It’s delightful. Attentive service. A big cabin. A really roomy shower. Food’s delicious.
Mind-boggling expensive.
On Princess, I squirm at more than $2,500 per person.
This was well over three times that.
But you really can’t compare the two. One is mass market. The other is far more bespoke.
We started with a hair raising trip to make our connection through Midway. Hair raising because Southwest stopped boarding halfway due to the thunder and lightning. Those metal ramps aren’t the… well… safest in an electrical storm.
I had visions of those cartoons where you see the silhouette outline of the person with their skeletons visible as the lightening hits. BOOM.

Despite the delay and a mad dash during our connection we managed to get to Albany at our scheduled 9pm, which, given the time change wasn’t too bad.
Albany, however, seems to completely shut down well before that hour.
Never mind! The Renaissance, the hotel where the cruise line put us up, has a concierge lounge and hooray, I’m a lifetime Titanium. Figured we could at least grab drinks and snackies.
It was open until 10, and we skidded in at 9:45.
Pitch. Dark.
No snackies but there were drinks, which was something. Rule #1: never travel without emergency food.
Back to the rooms, checked out instructions for the morning.
6:30 – 9am, breakfast available.
10am, board bus for city tour, transit to the ship.
Okay, this all sounds manageable.
Please have your luggage packed and ready inside your hotel doorway for the bellman to collect by 7:30am.
I’m sorry, WHAT?!
That’s… that’s… gonna feel like 4:30am. And we have to be totally packed BEFORE that?!!
What’s the point of a 9am brekkie if everything’s gotta be gone by 7:30?
UNNGH.
We ate at 7:30 and then wandered a bit of downtown, which actually turned out great.

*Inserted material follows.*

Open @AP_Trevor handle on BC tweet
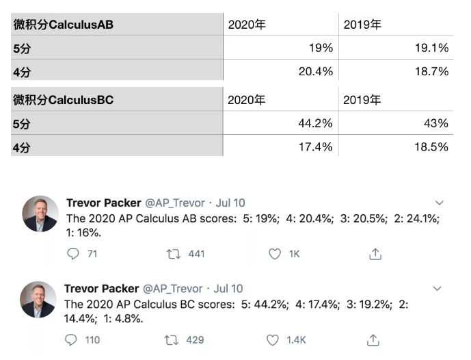(173, 289)
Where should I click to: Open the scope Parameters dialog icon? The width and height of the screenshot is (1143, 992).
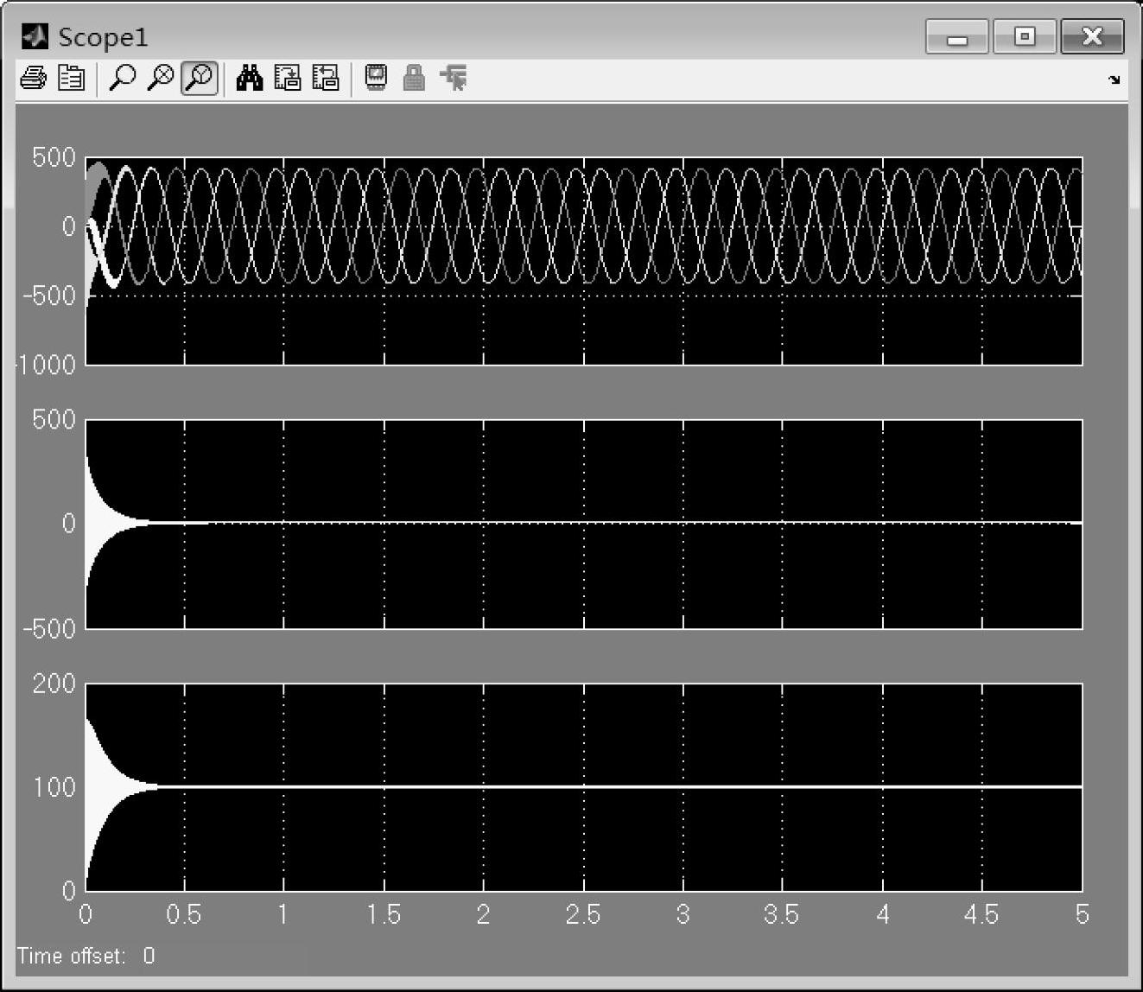pos(71,79)
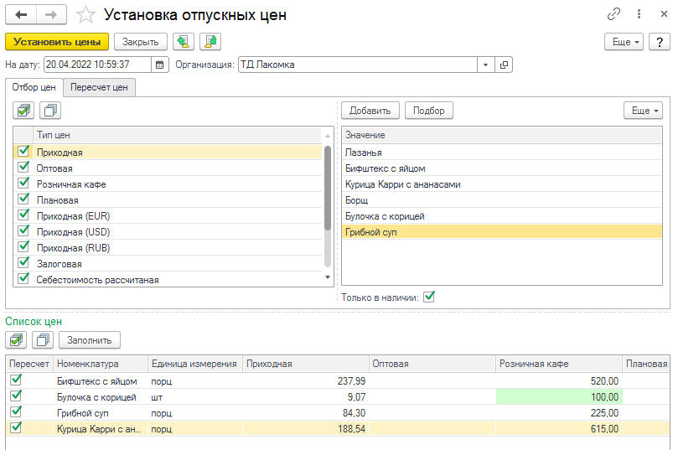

The Empire State Plaza is impressive… the fountains, three long, long masses of water (think of the DC mall) which become a giant ice rink in winter.
Thrifty lot, these Albanians. Not only do they dual purpose their fountains, they reuse their blueprints.

Which is not to say they lack creativity.

After trundling around Albany on the bus, we wound up at the ship (ship? Boat?) Turns out it’s a “coastal cat”… no, I don’t know what that means either, but it does translate to no more than two staircases to get anywhere.
Well, okay, three. But since we were on the second floor, two.
The American Eagle (it’s all very patriotic here) carries 109 passengers and 50 crew. I do not know where they hide that many workers, given its very shallow draft.

The thing I like most, aside from the twice daily “Cookie Time”, is there’s no real waiting for anything. The restaurant can seat everyone at once… likewise the entertainment venue/bar.
Do we fit this demographic? Oh hell no. Politically liberal lesbians, one not yet retired?